VG-Wort Pixel

Fehlerhafte WPS-Funktion Sicherheitslücke betrifft Millionen Wlan-Router


Was das Leben einfacher machen sollte, wird zur Gefahr: WPS, ein besonders einfaches Verfahren zur Einrichtung von Wlan-Routern, hat offenbar gravierende Sicherheitsmängel.
Von Ralf Sander

Eigentlich soll die Router-Funktion Wi-Fi Protected Setup (WPS) unerfahrenen Nutzern helfen, ein Wlan-Heimnetzwerk einfach, schnell und sicher aufzubauen. Das komplizierte Herumhantieren mit Schlüssel-Zeichenfolgen, wie es bei der Einrichtung des als sicher geltenden WPA2-Verschlüsselungsstandards üblich ist, entfällt bei WPS. Doch der österreichische Student Stefan Viehböck hat eine Sicherheitslücke in diesem Verfahren entdeckt, die Millionen von Routern offen für Angriffe von außen macht.

Der Informatikstudent beschreibt in seinem Paper, wie aufgrund gravierender Gestaltungsfehler in der WPS-Technik Angreifer in ein Wireless-Netzwerk eindringen können, wenn sie sich in Funkreichweite des Routers befinden. Haben die Eindringlinge erst einmal Zugang erlangt, könnten sie zum Beispiel dem Besitzer des Internetzugangs durch große Downloads Kosten verursachen oder auch illegales Material wie Kinderpornos oder Raubkopien herunterladen. Vor dem Gesetz wäre der Inhaber des Anschlusses verantwortlich.

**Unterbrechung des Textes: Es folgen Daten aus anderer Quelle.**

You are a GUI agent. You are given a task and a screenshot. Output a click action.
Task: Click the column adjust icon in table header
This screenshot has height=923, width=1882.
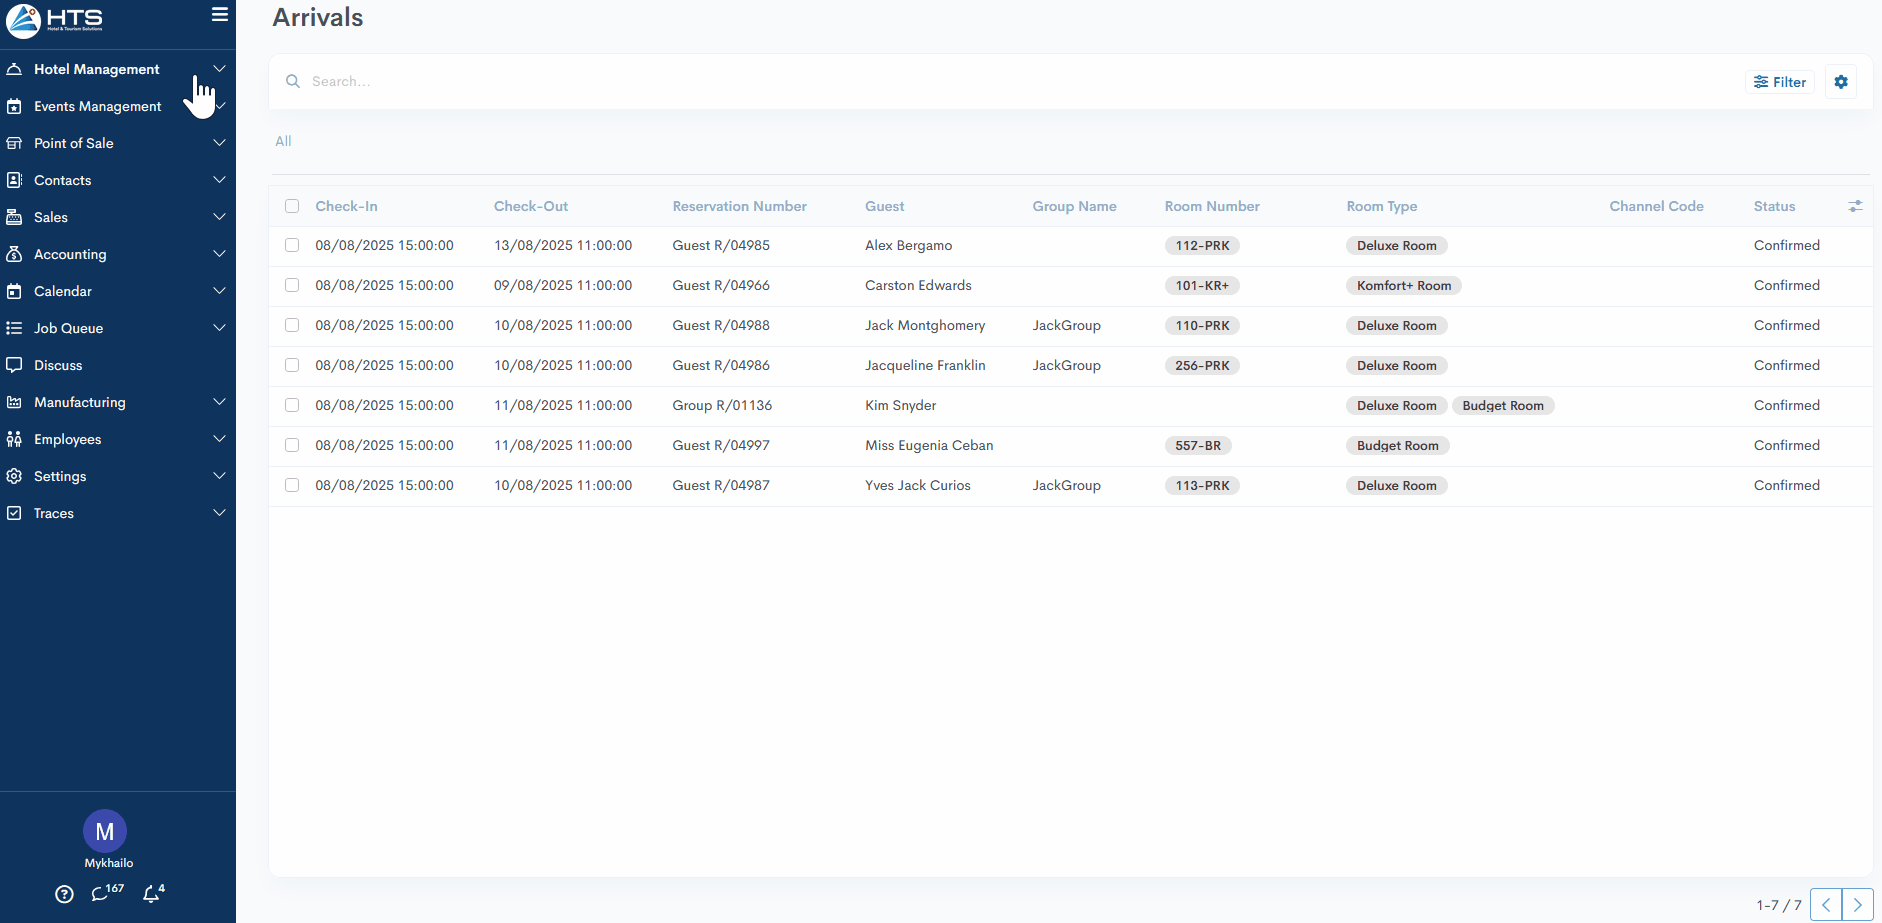1855,206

WPS standardmäßig aktiviert

Fast jeder aktuelle Wlan-Router wird heutzutage mit aktiviertem WPS ausgeliefert. Das vereinfachte Setup gibt es in drei Varianten: "Push-Button-Connect", wobei für die Konfiguration ein Knopf am Router gedrückt werden muss, sowie zwei Verfahren, bei denen eine PIN verwendet wird. Bei "Internal Registrar" muss die Persönliche Identifikationsnummer, die auf dem Router aufgeklebt ist, in das Webinterface des Wlan-Routers eingegeben werden. Diese Varianten sind offenbar nicht von dem Problem betroffen, die Sicherheitslücke hat Viehböck im dritten Verfahren namens "External Registrar" gefunden.

Hierbei wird die achtstellige PIN auf einem Client im drahtlosen Netzwerk eingegeben - also einem Computer, Smartphone oder Tablet. Es wird kein direkter Zugriff auf die Router-Hardware benötigt. Viehböck ist es auf diesem Weg gelungen, den Zugangscode mithilfe einer selbstgeschriebenen Software zu erraten. Um eine acht Ziffern lange Zahl durch Ausprobieren herauszufinden, könnten rein rechnerisch maximal 100 Millionen (zehn hoch acht) Versuche nötig sein. Aufgrund einiger Designmängel im WPS-Verfahren beträgt die tatsächliche maximale Anzahl der notwendigen Rateversuche nur 11.000. Das ist eine Größenordnung, die auch bei einem handelsüblichen PC in relativ kurzer Zeit zu Treffern führt. Viehböck schreibt, mit seinem Programm dauerte es zwischen 90 Minuten und zehn Stunden, die PIN zu erraten. Manche Routerhersteller blockieren nach einer gewissen Zahl an Fehlversuchen - zumindest vorübergehend - die Eingabe des Codes, andere allerdings lassen eine unbegrenzte Eingaben zu.

Nachdem Stefan Viehböck seine Erkenntnisse veröffentlicht hatte, offenbarte das amerikanische Unternehmen Tactical Network Solutions, dass es diese Sicherheitslücke ebenfalls entdeckt und bereits eine Software entwickelt habe, die diese WPS-Schwäche ausnutzt.

Einzige Gegenmaßnahme: WPS abschalten

Sowohl die amerikanische Organisation für Computersicherheit US-Cert als auch das deutsche Bundesamt für Sicherheit in der Informationstechnik haben das Sicherheitsproblem bestätigt und geben eine Empfehlung: Bis auf Weiteres sollte jeder WPS an seinem Router deaktivieren. Das funktioniert in den meisten Fällen über das Konfigurationsmenü der Hardware. Wie man dieses aufruft, steht in der Bedienungsanleitung.